» Brief: Retype exactly the lines of the material below, from the one containing "網路研討會 (940, 986)" through the last, with both ends kept.

» Exercise material:
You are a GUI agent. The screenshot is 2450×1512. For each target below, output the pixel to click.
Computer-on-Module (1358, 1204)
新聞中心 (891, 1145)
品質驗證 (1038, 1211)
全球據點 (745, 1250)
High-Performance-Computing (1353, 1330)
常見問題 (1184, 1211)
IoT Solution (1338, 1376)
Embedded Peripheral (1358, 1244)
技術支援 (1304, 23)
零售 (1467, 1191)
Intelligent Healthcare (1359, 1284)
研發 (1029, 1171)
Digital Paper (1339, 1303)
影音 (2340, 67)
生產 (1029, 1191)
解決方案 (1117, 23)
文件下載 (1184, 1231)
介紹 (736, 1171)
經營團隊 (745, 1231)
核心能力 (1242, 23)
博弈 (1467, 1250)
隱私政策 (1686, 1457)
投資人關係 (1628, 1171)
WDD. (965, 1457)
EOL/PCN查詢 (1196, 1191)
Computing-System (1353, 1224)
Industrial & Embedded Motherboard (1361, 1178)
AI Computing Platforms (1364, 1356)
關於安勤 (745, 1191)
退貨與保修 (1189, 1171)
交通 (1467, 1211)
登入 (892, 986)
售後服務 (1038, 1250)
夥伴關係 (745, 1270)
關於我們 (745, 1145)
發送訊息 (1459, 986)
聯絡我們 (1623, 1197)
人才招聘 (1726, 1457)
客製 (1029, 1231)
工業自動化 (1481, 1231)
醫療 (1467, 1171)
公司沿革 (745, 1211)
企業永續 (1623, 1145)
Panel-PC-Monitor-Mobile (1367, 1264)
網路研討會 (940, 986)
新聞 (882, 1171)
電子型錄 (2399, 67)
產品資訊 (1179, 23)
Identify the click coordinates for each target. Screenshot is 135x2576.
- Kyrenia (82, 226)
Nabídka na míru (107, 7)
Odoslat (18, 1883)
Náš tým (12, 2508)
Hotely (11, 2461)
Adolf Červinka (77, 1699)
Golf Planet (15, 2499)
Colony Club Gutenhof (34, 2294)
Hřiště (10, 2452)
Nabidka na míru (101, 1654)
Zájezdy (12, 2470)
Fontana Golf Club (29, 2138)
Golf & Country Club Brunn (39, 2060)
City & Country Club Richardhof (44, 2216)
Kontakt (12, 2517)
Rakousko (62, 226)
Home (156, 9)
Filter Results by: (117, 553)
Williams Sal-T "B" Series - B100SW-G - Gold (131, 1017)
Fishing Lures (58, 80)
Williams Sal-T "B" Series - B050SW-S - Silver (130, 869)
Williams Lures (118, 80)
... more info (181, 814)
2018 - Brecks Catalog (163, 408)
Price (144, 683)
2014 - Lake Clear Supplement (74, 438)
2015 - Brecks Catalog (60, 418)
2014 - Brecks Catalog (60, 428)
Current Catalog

» Finished exercise:
網路研討會 (940, 986)
新聞 (882, 1171)
電子型錄 (2399, 67)
產品資訊 (1179, 23)
Identify the click coordinates for each target. Screenshot is 135x2576.
- Kyrenia (82, 226)
Nabídka na míru (107, 7)
Odoslat (18, 1883)
Náš tým (12, 2508)
Hotely (11, 2461)
Adolf Červinka (77, 1699)
Golf Planet (15, 2499)
Colony Club Gutenhof (34, 2294)
Hřiště (10, 2452)
Nabidka na míru (101, 1654)
Zájezdy (12, 2470)
Fontana Golf Club (29, 2138)
Golf & Country Club Brunn (39, 2060)
City & Country Club Richardhof (44, 2216)
Kontakt (12, 2517)
Rakousko (62, 226)
Home (156, 9)
Filter Results by: (117, 553)
Williams Sal-T "B" Series - B100SW-G - Gold (131, 1017)
Fishing Lures (58, 80)
Williams Sal-T "B" Series - B050SW-S - Silver (130, 869)
Williams Lures (118, 80)
... more info (181, 814)
2018 - Brecks Catalog (163, 408)
Price (144, 683)
2014 - Lake Clear Supplement (74, 438)
2015 - Brecks Catalog (60, 418)
2014 - Brecks Catalog (60, 428)
Current Catalog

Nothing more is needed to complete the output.